Full question:
My husband used to live in N.Y. before his death. According to his will all the properties in California goes to his sister. Can I claim my share in these properties?
- Category: Wills and Estates
- Subcategory: Elective Share of Estate
- Date:
- State: California
Answer:
Yes, even though your husband was not domiciled in California, you may still have the same right to elect your share in the properties situated in California, as if the said property were situated in the decedent's domicile at death. However, the said property should not be a community property of you and your husband.Here is the relevant law:
Cal Prob Code § 120:
Surviving spouse's right in California real property of nondomiciliary decedent
If a married person dies not domiciled in this state and leaves a valid will disposing of real property in this state which is not the community property of the decedent and the surviving spouse, the surviving spouse has the same right to elect to take a portion of or interest in such property against the will of the decedent as though the property were located in the decedent's domicile at death.
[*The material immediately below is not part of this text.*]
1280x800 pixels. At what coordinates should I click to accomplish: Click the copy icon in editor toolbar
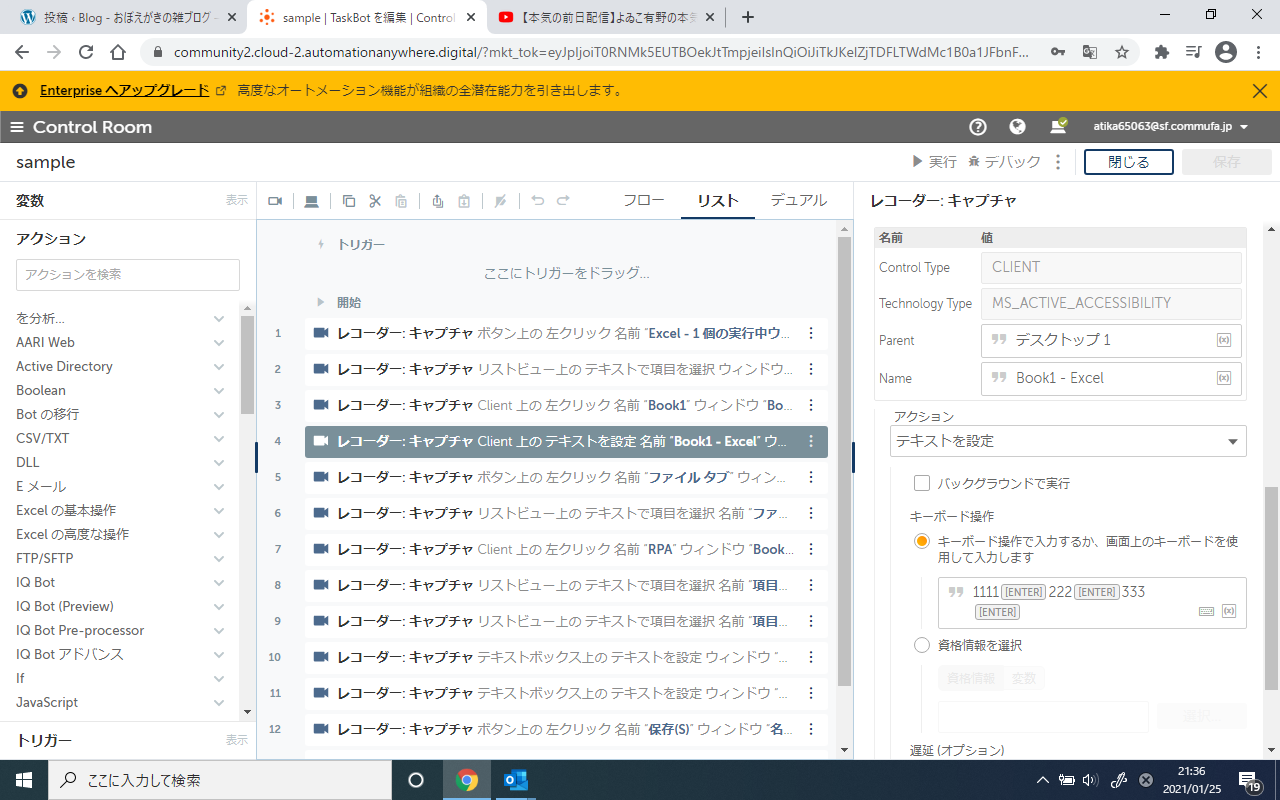tap(349, 201)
Cal. Prob. Code § 100 (West)
§ 100. Community property
(a) Upon the death of a person who is married or in a registered domestic partnership, one-half of the community property belongs to the surviving spouse and the other one-half belongs to the decedent.
(b) Notwithstanding subdivision (a), spouses may agree in writing to divide their community property on the basis of a non pro rata division of the aggregate value of the community property or on the basis of a division of each individual item or asset of community property, or partly on each basis. Nothing in this subdivision shall be construed to require this written agreement in order to permit or recognize a non pro rata division of community property.